- Film poster
- Directed by: Robert Moniot
- Written by: Robert Moniot
- Produced by: Greg Malone San Fu Maltha Robert Moniot Gregor Wilson
- Starring: Noah Emmerich Nik Pajic Gretchen Hall Derek de Lint
- Cinematography: Jim Timperman
- Edited by: Robert Moniot
- Music by: Nami Melumad
- Production company: Big Picture Entertainment
- Release date: 25 July 2024 (Indy Shorts International Film Festival);
- Running time: 33 minutes
- Country: Netherlands
- Language: English

= The Ice Cream Man (2024 film) =

2024 Dutch short film

The Ice Cream Man is a 2024 short biographical drama film written, produced, edited, and directed by Robert Moniot. It stars Noah Emmerich as Ernst Cahn, an ice cream parlor owner, who is targeted by Klaus Barbie, also known as the Butcher of Lyon, after the Nazi invasion of the Netherlands during World War II. The film premiered at the Indy Shorts International Film Festival in July 2024.

==Production==
===Casting===
Robert Moniot wanted Noah Emmerich for the lead role. According to Moniot, "It turns out Noah's father and aunt, with their parents, just like the Cahn family, fled Nazi Germany in 1936 and moved to Amsterdam because everyone assumed it would be neutral.
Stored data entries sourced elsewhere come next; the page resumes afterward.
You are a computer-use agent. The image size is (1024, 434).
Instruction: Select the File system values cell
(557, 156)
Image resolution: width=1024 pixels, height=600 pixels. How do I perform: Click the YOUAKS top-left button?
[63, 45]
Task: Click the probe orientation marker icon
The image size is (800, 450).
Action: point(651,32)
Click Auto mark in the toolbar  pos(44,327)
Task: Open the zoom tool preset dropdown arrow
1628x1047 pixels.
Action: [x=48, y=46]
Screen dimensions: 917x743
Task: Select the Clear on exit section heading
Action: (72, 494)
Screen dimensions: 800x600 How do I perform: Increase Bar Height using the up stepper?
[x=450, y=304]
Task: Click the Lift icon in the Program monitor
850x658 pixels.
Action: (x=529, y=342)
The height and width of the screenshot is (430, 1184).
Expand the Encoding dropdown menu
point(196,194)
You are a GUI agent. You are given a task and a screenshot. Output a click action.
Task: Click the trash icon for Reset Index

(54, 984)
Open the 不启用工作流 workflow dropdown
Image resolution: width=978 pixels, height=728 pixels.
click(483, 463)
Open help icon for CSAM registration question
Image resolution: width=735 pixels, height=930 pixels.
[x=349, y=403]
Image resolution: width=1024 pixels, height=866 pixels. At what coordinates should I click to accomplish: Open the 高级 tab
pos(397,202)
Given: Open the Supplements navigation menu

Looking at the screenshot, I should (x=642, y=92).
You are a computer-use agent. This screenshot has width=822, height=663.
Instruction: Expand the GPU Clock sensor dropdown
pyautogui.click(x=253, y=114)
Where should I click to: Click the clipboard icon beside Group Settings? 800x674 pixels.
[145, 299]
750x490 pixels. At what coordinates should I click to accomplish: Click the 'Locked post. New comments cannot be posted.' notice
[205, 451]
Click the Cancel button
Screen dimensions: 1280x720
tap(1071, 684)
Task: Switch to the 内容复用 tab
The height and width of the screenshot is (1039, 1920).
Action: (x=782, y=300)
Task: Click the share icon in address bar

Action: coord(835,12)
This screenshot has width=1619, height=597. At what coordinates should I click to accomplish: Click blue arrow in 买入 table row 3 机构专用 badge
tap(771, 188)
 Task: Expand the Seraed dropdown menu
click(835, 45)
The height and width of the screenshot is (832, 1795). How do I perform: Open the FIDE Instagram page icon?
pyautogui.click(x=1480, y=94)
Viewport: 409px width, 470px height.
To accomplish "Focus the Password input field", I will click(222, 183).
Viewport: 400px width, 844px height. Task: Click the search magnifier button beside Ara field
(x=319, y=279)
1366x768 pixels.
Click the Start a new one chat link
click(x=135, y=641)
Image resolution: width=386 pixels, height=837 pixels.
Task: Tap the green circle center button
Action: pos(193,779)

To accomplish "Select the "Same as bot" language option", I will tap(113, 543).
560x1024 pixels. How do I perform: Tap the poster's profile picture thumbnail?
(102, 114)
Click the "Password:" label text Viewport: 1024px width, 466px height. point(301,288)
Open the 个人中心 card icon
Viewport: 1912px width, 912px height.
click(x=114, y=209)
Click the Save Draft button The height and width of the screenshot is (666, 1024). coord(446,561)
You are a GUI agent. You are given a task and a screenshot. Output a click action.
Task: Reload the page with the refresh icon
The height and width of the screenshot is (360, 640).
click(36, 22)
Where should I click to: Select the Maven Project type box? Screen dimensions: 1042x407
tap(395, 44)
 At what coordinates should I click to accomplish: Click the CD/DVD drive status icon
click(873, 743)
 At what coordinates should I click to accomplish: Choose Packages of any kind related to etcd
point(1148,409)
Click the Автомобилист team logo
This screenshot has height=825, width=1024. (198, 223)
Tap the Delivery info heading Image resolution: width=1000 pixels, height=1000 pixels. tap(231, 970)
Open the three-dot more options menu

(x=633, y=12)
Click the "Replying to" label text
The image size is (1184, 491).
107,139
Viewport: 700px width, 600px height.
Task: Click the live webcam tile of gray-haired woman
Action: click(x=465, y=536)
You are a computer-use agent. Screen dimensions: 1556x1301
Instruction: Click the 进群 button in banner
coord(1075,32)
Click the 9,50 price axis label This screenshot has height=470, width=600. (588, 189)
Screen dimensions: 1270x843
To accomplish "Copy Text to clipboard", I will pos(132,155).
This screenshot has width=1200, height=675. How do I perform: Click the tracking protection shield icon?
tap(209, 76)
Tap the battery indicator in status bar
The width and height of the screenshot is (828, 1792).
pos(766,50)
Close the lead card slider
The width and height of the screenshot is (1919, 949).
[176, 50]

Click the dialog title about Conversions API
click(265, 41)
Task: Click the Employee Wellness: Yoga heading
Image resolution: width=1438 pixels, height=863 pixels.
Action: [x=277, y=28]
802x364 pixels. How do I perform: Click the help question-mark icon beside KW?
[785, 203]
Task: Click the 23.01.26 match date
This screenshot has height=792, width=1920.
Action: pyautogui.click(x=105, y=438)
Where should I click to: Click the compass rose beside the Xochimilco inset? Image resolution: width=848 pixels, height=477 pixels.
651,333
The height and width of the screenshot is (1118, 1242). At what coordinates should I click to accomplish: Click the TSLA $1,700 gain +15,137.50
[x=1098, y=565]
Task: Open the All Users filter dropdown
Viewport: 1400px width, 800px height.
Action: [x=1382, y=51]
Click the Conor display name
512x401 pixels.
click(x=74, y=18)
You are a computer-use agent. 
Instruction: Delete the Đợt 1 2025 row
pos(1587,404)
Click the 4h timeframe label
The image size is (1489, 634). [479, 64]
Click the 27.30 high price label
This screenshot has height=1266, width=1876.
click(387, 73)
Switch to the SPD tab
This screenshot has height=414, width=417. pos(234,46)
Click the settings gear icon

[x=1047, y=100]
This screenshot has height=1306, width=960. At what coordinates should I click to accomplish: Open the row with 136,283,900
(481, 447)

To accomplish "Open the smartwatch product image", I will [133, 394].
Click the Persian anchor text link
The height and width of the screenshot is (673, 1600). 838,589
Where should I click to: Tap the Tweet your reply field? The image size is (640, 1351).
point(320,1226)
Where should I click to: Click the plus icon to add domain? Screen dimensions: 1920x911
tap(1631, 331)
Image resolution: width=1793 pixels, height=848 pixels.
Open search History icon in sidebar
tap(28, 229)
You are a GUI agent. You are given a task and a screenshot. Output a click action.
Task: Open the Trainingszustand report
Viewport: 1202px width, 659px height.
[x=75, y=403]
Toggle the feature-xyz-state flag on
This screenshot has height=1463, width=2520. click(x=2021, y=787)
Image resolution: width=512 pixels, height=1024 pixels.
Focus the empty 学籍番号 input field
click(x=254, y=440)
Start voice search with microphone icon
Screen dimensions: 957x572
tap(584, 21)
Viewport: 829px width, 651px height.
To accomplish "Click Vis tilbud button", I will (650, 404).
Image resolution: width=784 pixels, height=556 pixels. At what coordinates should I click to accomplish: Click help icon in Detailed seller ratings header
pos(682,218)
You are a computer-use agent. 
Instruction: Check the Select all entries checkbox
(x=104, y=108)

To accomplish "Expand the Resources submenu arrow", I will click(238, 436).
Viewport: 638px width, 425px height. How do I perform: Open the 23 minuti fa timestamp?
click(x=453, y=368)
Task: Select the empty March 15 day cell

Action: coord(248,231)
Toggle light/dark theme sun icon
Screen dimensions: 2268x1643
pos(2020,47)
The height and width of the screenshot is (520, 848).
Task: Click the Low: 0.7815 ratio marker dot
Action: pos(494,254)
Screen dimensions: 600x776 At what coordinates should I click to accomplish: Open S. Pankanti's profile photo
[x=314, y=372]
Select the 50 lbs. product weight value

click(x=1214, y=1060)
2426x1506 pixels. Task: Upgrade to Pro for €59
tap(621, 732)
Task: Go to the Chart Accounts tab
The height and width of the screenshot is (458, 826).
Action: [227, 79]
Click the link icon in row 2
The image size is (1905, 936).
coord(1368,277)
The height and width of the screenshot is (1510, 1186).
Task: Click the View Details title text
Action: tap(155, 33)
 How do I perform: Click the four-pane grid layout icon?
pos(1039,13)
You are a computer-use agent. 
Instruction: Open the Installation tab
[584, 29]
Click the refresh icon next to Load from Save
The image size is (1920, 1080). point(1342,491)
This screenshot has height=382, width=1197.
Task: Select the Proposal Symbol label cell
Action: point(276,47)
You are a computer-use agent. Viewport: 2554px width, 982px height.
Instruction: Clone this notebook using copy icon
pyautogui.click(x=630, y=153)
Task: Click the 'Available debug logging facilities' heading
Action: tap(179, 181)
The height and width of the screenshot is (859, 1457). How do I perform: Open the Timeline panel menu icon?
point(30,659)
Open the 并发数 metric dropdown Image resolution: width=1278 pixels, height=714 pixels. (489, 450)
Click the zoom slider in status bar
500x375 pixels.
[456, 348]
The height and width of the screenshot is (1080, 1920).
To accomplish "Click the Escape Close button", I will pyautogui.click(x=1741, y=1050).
They lived around the corner from the Cahn family and the ice cream parlor. There's some evidence that they actually knew them. Noah's aunt was classmates with Anne Frank. So, Noah was like, 'I'm in.'"

===Filming===
Filming took place in the Netherlands and Indiana, United States, including the Zaharakos Ice Cream Parlor in Columbus. According to Moniot, "We got to shoot most of the Amsterdam scenes and the scenes in The Hague at the actual locations where the events that took place really happened, on the Waterlooplein, inside the prison where Ernst was being held. That's the actual jail where he was held. In fact, the actual cell in the movie is the only cell that the Dutch preserved from World War II."

==Accolades==
The Ice Cream Man won the Indiana Spotlight Audience Choice Award at the Indy Shorts International Film Festival. The film also won the Grand Jury Award for Narrative Shorts at the 18th Gasparilla International Film Festival. It was shortlisted for Best Live Action Short Film at the 97th Academy Awards, but was not nominated.